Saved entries
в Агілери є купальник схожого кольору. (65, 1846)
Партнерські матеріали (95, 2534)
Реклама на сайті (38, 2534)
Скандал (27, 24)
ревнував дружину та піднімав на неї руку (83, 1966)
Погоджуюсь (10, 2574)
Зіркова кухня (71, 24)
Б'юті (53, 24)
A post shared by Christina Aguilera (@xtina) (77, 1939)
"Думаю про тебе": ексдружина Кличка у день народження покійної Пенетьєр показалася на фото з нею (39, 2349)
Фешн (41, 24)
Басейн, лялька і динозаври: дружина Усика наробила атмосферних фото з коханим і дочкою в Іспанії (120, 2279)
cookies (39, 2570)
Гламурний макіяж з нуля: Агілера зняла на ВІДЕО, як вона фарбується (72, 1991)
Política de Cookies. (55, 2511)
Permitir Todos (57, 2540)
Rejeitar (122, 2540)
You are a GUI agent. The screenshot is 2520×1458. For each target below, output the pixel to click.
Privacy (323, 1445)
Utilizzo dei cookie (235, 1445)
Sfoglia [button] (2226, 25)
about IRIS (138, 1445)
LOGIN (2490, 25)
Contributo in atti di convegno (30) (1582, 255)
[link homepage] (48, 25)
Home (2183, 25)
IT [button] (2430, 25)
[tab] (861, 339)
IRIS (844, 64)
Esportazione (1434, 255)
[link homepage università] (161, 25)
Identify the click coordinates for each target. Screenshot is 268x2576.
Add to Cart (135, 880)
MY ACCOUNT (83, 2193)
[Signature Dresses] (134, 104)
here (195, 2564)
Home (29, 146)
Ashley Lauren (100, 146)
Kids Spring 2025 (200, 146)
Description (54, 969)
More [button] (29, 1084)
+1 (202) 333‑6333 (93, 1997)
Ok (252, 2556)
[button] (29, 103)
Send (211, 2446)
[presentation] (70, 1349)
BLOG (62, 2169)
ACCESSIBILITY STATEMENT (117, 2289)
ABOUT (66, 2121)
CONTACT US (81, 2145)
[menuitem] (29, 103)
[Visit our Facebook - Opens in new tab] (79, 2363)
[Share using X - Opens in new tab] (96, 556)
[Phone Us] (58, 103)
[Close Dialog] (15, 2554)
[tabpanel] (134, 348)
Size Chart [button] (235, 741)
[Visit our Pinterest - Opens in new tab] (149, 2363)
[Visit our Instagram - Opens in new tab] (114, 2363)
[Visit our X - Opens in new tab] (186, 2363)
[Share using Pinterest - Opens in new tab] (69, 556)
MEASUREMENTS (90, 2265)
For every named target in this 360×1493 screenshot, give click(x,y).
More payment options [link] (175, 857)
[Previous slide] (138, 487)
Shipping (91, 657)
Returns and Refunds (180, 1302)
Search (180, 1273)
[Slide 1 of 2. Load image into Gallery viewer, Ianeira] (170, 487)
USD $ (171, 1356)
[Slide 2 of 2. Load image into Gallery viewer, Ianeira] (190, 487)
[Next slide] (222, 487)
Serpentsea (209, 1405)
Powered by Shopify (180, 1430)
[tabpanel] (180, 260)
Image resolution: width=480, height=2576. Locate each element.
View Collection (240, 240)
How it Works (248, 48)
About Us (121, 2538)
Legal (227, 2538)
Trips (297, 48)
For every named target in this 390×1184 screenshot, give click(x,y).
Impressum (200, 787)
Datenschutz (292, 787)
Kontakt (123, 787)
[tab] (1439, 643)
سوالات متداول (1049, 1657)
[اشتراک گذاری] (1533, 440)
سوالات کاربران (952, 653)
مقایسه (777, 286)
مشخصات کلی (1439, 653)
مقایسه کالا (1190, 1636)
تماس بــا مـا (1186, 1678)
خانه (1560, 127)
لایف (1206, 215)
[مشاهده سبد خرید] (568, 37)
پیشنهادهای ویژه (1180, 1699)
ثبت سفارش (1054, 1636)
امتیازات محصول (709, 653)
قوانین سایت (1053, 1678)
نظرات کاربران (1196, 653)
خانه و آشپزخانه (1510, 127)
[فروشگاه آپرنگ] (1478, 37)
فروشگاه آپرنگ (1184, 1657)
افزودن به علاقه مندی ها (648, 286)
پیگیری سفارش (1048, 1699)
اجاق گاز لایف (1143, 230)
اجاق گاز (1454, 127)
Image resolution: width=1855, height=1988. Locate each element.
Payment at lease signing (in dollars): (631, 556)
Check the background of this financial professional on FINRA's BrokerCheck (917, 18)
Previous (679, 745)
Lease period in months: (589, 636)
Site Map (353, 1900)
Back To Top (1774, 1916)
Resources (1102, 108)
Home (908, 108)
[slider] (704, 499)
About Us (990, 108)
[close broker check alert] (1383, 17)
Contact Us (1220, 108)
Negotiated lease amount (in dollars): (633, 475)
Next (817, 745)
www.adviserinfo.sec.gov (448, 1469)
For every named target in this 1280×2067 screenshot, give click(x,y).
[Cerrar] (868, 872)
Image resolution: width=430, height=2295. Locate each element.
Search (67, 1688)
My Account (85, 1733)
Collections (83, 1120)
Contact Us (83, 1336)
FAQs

• [Action item]:
The required result is an exact repetition of the lines from the one containing "Previous (679, 745)" through the last line of the data.

• [Written solution]:
Previous (679, 745)
Lease period in months: (589, 636)
Site Map (353, 1900)
Back To Top (1774, 1916)
Resources (1102, 108)
Home (908, 108)
[slider] (704, 499)
About Us (990, 108)
[close broker check alert] (1383, 17)
Contact Us (1220, 108)
Negotiated lease amount (in dollars): (633, 475)
Next (817, 745)
www.adviserinfo.sec.gov (448, 1469)
For every named target in this 1280×2067 screenshot, give click(x,y).
[Cerrar] (868, 872)
Image resolution: width=430, height=2295. Locate each element.
Search (67, 1688)
My Account (85, 1733)
Collections (83, 1120)
Contact Us (83, 1336)
FAQs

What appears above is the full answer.